Trying to write a book that explains everything about the First World War – all of its theatres, its background and the effects it had – is a large enough task in and of itself. Trying to do it at a beginner’s level – so that it will take the reader from absolute novice to well-clued-up expert is even harder – some would say even near impossible. The Great War Explained tries to accomplish this, and it makes a very good go of it.

The book is a decent sized one, and is presented in a fun, conversational style – loaded with some interesting pieces of trivia scattered throughout in box-outs. The upbeat writing style is one of the book’s strongest assets, as it gives the impression of being on a battlefield tour with a particularly knowledgeable and affable guide. The pacing is excellent, never lingering too long, never skimming over an area too quickly.

As the book progresses a large portion is dedicated to aerial and naval combat, which is very welcome; far too many “newbie” books linger on the mud and blood of the trenches without ever passing an eye across other theatres. The Great War Explained however, is wide and encompassing.

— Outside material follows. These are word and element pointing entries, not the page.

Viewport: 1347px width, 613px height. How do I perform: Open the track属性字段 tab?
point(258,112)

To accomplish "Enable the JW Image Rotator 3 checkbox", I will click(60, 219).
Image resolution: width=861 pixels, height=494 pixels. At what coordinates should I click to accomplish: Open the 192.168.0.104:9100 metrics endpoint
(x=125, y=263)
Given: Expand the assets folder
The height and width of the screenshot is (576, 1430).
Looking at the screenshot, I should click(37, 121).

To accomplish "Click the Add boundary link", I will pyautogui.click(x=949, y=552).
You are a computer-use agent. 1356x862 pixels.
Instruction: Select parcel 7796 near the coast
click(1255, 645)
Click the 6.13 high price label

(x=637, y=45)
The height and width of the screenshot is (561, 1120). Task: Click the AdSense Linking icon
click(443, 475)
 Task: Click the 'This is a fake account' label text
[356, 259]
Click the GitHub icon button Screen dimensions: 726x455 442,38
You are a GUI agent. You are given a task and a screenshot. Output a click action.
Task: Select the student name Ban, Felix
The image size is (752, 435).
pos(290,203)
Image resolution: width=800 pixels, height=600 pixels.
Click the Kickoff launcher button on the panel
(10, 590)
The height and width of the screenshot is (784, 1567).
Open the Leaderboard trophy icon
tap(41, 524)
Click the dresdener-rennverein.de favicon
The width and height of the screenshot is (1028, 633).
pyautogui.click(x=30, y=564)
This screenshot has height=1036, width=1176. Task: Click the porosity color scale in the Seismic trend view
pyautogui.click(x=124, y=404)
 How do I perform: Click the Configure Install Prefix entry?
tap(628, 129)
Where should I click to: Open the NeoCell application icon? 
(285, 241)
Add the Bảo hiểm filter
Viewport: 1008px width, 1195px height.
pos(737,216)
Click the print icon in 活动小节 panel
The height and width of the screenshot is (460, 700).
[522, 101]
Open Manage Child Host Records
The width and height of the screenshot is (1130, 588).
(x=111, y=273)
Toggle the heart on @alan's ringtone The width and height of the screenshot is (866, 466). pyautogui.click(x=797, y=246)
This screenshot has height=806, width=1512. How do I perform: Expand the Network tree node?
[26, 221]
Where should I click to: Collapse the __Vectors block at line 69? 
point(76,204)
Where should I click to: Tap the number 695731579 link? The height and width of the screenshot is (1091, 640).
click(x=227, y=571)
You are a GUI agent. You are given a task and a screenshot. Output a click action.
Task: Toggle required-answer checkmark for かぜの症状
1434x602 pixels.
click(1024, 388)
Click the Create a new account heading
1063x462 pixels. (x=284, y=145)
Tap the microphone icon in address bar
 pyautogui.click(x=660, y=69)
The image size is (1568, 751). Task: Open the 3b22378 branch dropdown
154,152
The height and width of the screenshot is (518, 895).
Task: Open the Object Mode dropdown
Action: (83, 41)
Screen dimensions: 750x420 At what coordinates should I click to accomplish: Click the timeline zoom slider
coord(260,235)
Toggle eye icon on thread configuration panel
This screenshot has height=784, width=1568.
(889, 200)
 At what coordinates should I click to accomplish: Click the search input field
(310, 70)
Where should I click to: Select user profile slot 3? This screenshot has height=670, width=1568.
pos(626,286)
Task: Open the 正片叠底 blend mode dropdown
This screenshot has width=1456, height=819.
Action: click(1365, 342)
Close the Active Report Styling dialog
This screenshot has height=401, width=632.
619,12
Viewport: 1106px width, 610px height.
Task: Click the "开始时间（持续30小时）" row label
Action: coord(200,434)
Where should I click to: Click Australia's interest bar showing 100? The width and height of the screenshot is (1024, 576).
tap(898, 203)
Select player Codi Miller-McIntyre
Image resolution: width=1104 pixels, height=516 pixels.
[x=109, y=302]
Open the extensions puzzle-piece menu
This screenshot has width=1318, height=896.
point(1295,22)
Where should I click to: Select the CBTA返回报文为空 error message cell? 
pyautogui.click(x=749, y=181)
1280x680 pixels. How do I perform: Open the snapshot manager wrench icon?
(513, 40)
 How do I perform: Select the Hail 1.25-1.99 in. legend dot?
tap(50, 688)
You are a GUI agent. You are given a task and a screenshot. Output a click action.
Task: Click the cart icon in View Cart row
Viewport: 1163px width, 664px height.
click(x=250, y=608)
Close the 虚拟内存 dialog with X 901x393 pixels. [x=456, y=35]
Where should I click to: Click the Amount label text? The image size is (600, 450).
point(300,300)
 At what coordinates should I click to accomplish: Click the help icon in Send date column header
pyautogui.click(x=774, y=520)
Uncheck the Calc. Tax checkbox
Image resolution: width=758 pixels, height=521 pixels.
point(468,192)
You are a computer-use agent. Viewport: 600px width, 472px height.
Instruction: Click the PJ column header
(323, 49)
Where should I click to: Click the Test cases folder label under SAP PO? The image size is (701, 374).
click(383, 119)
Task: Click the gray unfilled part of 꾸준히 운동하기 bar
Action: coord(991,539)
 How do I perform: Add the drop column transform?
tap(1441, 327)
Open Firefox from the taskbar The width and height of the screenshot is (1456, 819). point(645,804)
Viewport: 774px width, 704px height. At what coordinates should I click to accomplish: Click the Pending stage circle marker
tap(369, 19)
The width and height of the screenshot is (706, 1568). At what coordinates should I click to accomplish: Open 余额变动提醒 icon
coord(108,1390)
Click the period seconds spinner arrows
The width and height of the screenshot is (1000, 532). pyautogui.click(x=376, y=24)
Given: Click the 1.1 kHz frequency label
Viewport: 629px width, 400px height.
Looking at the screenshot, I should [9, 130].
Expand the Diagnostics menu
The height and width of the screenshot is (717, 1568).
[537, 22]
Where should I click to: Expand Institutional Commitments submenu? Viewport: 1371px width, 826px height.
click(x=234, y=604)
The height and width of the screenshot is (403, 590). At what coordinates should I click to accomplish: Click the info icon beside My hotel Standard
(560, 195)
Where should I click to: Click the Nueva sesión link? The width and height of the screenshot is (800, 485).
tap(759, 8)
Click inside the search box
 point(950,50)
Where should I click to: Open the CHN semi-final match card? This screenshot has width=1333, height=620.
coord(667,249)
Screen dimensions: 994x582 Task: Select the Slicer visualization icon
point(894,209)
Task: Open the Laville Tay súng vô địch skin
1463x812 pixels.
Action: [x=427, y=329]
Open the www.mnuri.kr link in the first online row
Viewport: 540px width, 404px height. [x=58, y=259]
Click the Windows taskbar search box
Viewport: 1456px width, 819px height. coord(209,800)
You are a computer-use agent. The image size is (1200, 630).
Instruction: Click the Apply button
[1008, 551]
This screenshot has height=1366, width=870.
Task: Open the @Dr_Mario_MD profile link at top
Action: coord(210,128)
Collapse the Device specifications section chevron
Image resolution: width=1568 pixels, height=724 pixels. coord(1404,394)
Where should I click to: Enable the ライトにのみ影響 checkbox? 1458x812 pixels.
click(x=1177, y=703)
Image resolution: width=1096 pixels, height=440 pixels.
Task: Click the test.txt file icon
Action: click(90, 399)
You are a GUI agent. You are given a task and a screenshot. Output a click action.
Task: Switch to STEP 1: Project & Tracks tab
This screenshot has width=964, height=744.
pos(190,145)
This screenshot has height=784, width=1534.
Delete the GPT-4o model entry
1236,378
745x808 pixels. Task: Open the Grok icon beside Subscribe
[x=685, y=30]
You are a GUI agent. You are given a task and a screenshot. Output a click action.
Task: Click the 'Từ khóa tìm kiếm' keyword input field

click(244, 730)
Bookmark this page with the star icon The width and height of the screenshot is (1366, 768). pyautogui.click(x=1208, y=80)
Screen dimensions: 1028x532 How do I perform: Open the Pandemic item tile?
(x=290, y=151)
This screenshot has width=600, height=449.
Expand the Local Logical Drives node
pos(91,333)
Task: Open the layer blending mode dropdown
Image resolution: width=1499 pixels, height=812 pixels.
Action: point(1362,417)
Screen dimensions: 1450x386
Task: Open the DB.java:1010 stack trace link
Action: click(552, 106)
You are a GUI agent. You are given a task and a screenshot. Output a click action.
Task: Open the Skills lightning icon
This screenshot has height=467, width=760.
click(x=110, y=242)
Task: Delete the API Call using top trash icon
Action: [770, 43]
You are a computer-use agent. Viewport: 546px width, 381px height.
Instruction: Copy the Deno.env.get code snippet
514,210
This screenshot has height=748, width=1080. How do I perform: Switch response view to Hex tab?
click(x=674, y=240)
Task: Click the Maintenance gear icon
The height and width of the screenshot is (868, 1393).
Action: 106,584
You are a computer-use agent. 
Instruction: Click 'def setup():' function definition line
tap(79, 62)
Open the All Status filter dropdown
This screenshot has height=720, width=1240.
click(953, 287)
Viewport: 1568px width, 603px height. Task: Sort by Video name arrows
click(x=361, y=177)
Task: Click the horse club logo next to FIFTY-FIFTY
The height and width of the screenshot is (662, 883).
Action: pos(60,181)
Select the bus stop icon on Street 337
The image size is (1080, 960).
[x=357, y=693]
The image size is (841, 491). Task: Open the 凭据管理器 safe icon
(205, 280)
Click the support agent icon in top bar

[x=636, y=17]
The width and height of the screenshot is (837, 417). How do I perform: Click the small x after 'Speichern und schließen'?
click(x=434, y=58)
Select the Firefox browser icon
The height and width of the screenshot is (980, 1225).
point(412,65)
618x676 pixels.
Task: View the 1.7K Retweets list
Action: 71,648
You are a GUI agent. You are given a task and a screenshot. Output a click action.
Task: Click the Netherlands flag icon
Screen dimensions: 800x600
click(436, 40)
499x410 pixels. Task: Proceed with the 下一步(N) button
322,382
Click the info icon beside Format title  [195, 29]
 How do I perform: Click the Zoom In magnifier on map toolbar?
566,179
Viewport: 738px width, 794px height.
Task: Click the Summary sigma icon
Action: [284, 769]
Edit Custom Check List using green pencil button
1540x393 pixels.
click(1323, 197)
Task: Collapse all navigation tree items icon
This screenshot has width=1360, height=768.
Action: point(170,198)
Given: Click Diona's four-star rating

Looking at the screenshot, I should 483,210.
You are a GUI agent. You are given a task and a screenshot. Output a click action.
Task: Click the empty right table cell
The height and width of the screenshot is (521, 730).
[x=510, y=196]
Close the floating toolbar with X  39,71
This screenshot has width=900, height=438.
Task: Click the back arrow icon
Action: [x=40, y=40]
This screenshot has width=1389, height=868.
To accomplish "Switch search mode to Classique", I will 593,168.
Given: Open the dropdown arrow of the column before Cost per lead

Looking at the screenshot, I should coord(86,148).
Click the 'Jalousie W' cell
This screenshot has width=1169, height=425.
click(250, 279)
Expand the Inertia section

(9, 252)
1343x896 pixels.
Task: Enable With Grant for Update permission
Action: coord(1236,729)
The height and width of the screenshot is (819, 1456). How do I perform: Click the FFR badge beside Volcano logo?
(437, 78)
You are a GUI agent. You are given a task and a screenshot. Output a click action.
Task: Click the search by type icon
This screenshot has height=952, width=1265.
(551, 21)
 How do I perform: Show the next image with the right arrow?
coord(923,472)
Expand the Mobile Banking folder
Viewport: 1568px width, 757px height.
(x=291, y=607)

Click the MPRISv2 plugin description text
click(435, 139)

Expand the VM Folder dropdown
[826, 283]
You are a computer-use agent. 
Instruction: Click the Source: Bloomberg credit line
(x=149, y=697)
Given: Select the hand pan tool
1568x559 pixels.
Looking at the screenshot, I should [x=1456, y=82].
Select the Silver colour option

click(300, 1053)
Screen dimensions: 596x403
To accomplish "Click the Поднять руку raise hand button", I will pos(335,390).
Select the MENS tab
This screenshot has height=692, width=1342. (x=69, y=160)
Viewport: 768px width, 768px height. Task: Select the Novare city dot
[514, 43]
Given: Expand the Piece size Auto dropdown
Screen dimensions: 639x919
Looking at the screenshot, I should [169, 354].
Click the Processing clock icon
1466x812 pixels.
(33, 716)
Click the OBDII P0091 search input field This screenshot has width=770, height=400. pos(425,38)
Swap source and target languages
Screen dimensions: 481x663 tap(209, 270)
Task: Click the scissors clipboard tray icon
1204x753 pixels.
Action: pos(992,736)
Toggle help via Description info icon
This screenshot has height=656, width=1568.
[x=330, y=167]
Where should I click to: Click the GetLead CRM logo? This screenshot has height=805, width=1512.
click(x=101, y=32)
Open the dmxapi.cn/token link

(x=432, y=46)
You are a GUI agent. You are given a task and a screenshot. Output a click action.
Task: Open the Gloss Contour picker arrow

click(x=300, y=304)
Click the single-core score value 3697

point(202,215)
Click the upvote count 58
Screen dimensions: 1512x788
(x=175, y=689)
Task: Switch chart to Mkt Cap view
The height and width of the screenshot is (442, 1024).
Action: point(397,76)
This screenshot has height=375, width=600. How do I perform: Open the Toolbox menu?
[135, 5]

If I had any criticisms, it would be that some parts or aspects of the conflict are not quite explained in as much detail as they really need to be. A few extra paragraphs here or there when covering some of the basics would have been most welcome. A few more maps and/or photos showing how the battles and fronts tied together in the greater scheme of things would have gone a long way towards making some parts easier to follow, too.

All in all, The Great War Explained is a great reference or starter book…but not quite the “complete beginner’s guide” they were hoping for – those expecting to have their hand held every step of the way may come away a little disappointed. It is – however – a great beginner’s book – and a fun reference for those who are a little more knowledgeable.